* WHAT IS BEING ASKED *
Quote word for word the lines starting at the line with "Where should I" and ending at the final line of the entries. Leave out any pictures.

(DATA TO EXAMINE)

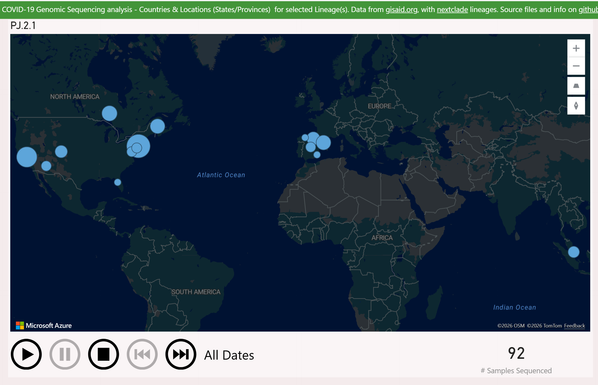Click the Microsoft Azure logo
Image resolution: width=598 pixels, height=385 pixels.
click(x=44, y=325)
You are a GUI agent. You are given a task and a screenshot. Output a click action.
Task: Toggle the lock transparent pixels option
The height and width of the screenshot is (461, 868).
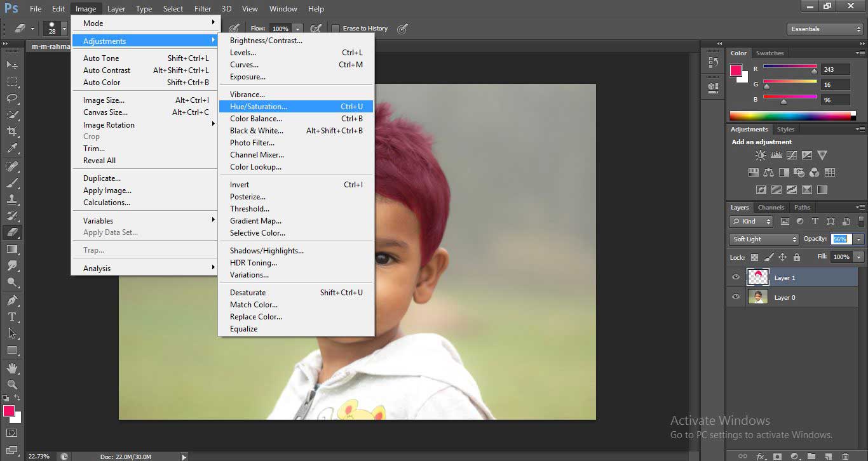[754, 257]
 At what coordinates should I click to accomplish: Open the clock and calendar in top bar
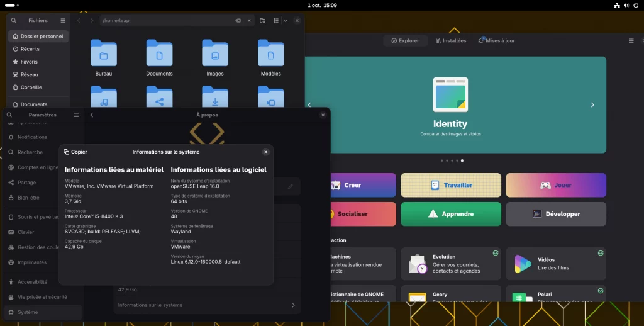pos(322,5)
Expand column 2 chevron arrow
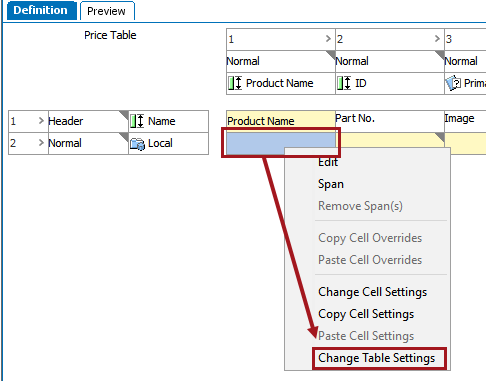Screen dimensions: 486x381 [437, 39]
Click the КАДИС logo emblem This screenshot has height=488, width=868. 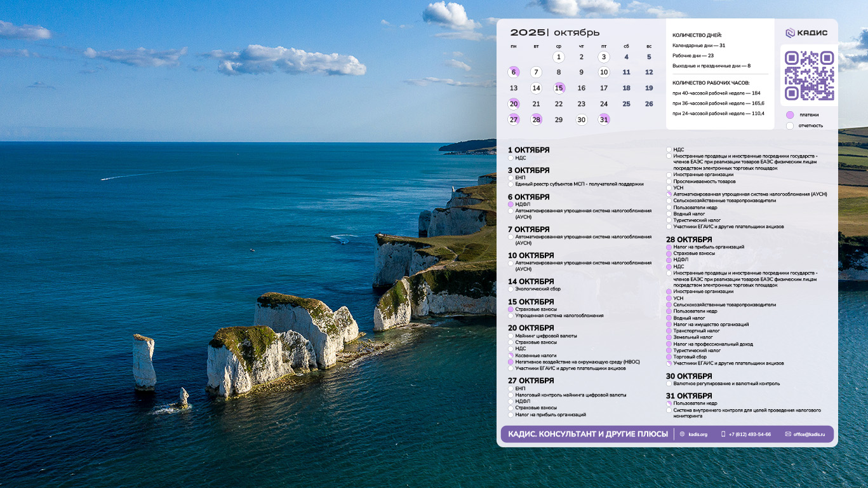790,33
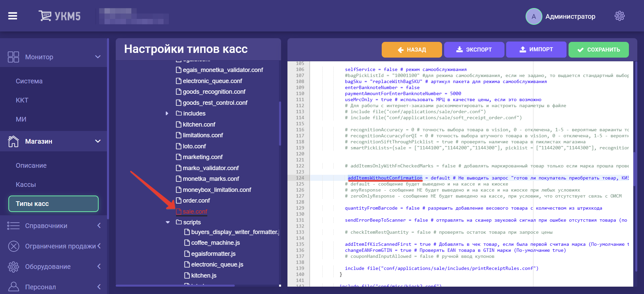Image resolution: width=644 pixels, height=294 pixels.
Task: Click the UKM5 shopping cart logo
Action: coord(45,16)
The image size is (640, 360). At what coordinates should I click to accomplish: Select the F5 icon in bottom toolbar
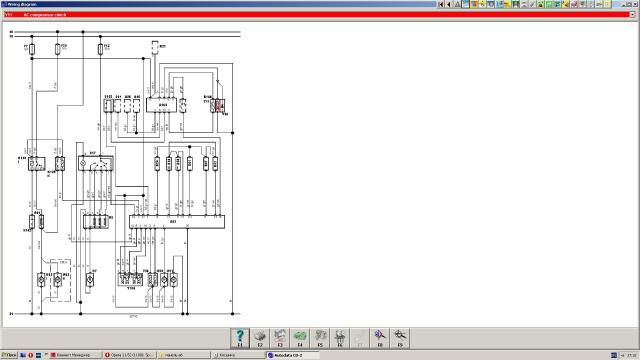(320, 338)
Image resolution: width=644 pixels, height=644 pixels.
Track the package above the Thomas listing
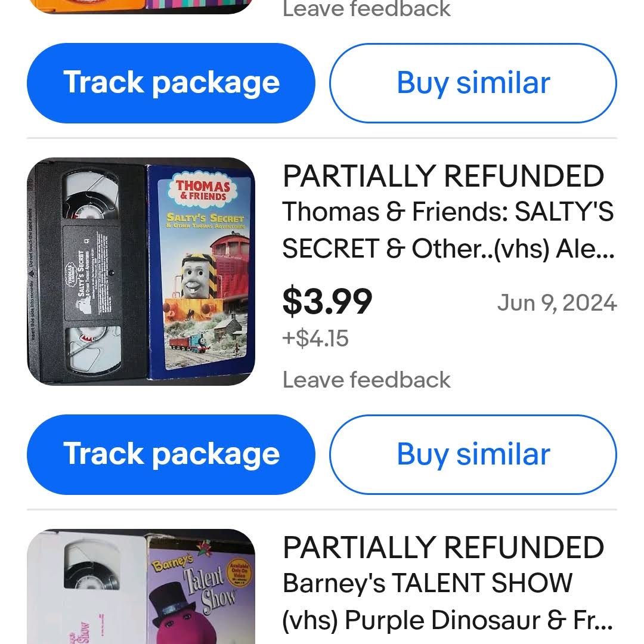[171, 83]
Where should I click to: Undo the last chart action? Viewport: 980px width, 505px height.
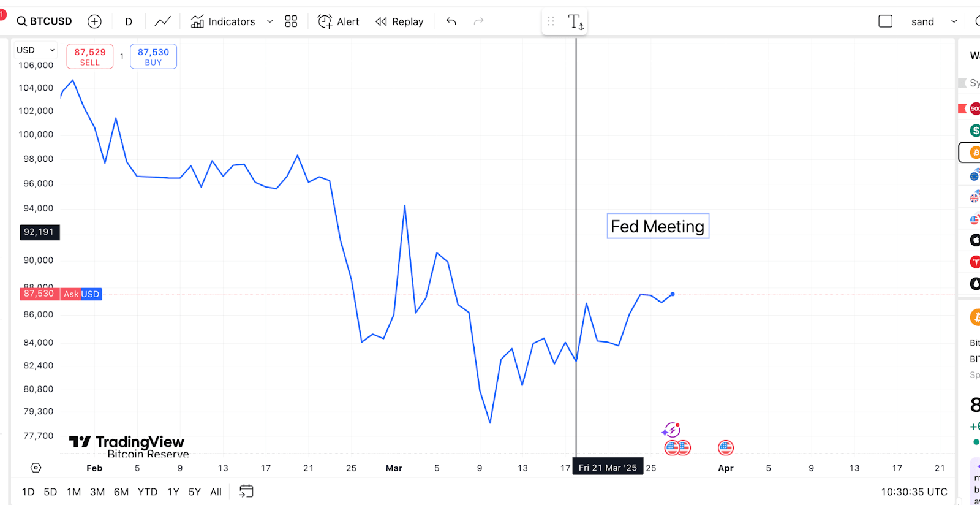pos(451,21)
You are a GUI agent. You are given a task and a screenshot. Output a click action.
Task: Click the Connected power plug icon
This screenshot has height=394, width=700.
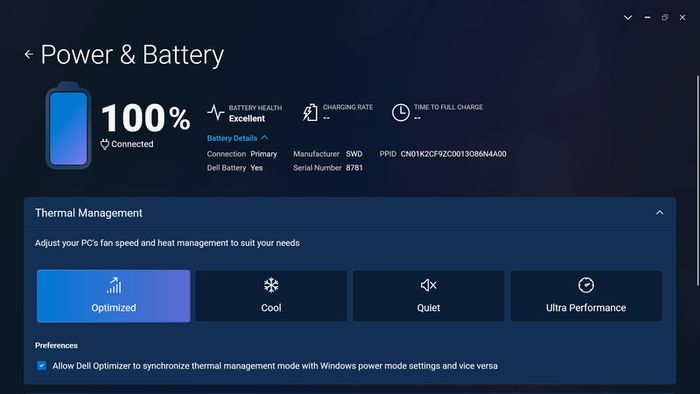click(x=105, y=144)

(End DATA TO EXAMINE)

* REPLY *
Where should I click to: Undo the last chart action? Viewport: 980px width, 505px height.
pos(451,21)
You are a GUI agent. You are given a task and a screenshot. Output a click action.
Task: Click the Connected power plug icon
This screenshot has height=394, width=700.
click(x=105, y=144)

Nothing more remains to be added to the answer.